I guess you know the situation well enough to rule out things like a
process recreating a same-named file at some later point, or some
component of the path being renamed temporarily and then renamed back.

> So I started reviewing my logs of that script and found another
> instance of the same problem from late November, on a different file.
> That file has since been deleted in some other way (I probably noticed
> it hanging around and nuked it without realizing why it was still
> there).  The most recent file, OTOH, is still there.  (It's large and
> I need the space, so I may delete it soon anyway, in the hopes that
> I'm not about to destroy debugging data.)

true > /blah/biff/FOO should give you the space back without wiping out
the file itself.

> These files get created by a script running on the machine with the
> JFS filesystem that pulls them via NFS from another machine (also
> running JFS) via cp.  Since it's a pull, I'm reasonably sure that NFS
> can't be responsible, and since it's cp, you'd think there'd be
> nothing unusual going on, and certainly the files don't seem to have
> any problems getting -used-: it's just that twice in the last 1000
> files or so, JFS has claimed a file wasn't there at the instant that
> rm tried to delete it.

I would agree that nfs probably isn't a factor.   Again, it's not
possible that the script at some later point replaced the missing file,
is it?

> I have -not- tried running "fsck.jfs -n -v" yet, nor am I sure that's
> even the thing to try.  I may try that in a few hours, when I have a
> window during which I can unmount it for a few minutes.
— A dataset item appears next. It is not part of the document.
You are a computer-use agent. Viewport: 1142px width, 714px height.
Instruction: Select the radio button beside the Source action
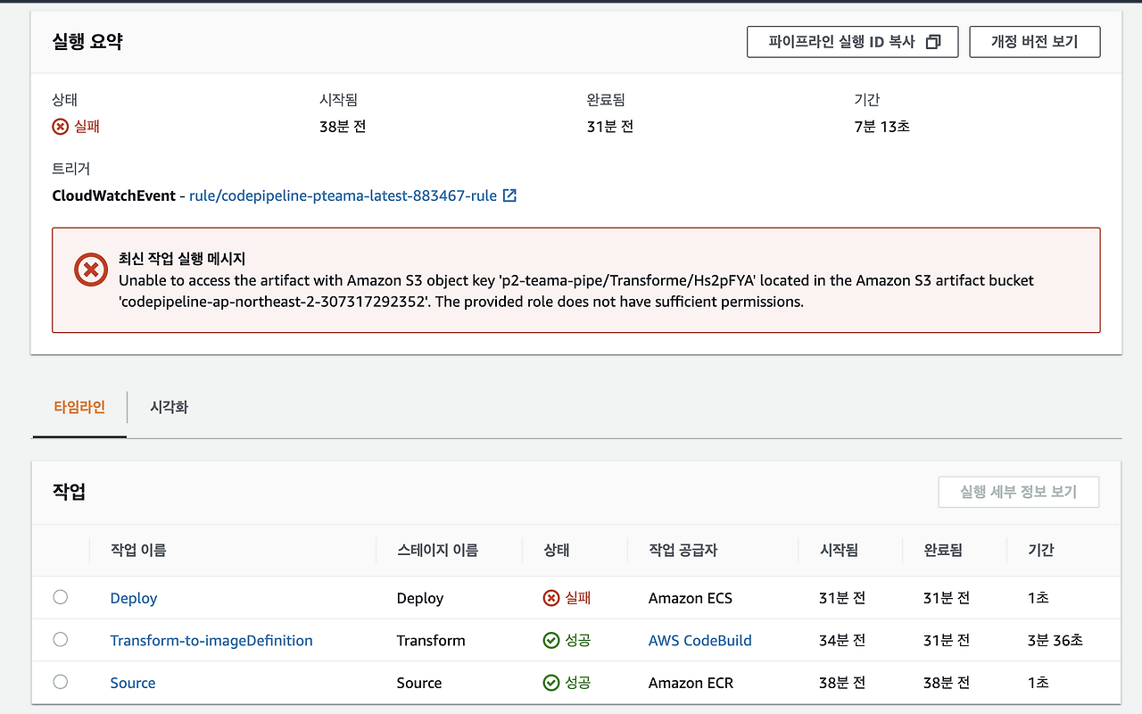click(x=60, y=681)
remounting it read-only may be a more palatable option.

> Given that I
> haven't noticed any -other- problems with this FS, I'm loathe to try a
> non -n version of fsck.

I don't blame you, unless running with -n shows a need to repair
anything.  If it does, I'd save a copy of any files or directories it
complains about before running without -n.

> (Although note that this machine gets booted
> every few days on average anyway, so the normal fsck on boot has been
> run fairly frequently.)

Normally, this would just replay the journal.  It doesn't do a full
check unless the file system is marked dirty or replaying the journal
fails.

>   I can't swear that a reboot didn't happen
> between the file's creation, use, and subsequent deletion attempt,
> but I could research that if it's important.  The machine has
> certainly been rebooted since the failed deletion (about a week
> ago) and today, when I noticed that the file was there when it
> shouldn't have been, checked my logs, and found the rm failure.
> 
> Grepping /var/log/* for "-i jfs" yields pretty much only
>   JFS: nTxBlock = 8098, nTxLock = 64790
> in kern.log from when the machine comes up.

Not every error has "jfs" in it.  Some errors contain the block device
name, such as sdaN or hdaN, so you may want to grep for those too.

> My /etc/fstab
> does have a nonzero "pass" for this filesystem, so I'm reasonably
> sure fsck is running.

I'm sure it is, or you wouldn't be able to remount it r/w after a
non-clean shutdown.

> Has anyone seen anything like this?

Not that I recall.

> P.S.  This machine occasionally has to have its reset button pushed
> due to issues with a PCI card that hangs.  (The machine itself very
> rarely hangs even when that happens, but sometimes an attempt to
> reboot it causes the shutdown to wedge partway through, and -that-
> requires hitting the reset button.  It runs headless, so I can't
> easily tell exactly where the shutdown hangs.) Some small fraction of
> the time that -that- happens, I notice that a large file in its JFS
> that -had- been around for many minutes (long enough to get written to
> a DVD -and- to have cmp compare the entire file to what got written to
> the DVD) has vanished when the machine came back up.  I find this
> quite surprising and worrisome---surely syncs are happening every few
> seconds, or at the very least every few minutes, and yet the file is
> simply -gone- after the reset.

By default pdflush pushes all the dirty data out every 30 seconds.  You
can check /proc/sys/vm/dirty_expire_centisecs to see if it's changed.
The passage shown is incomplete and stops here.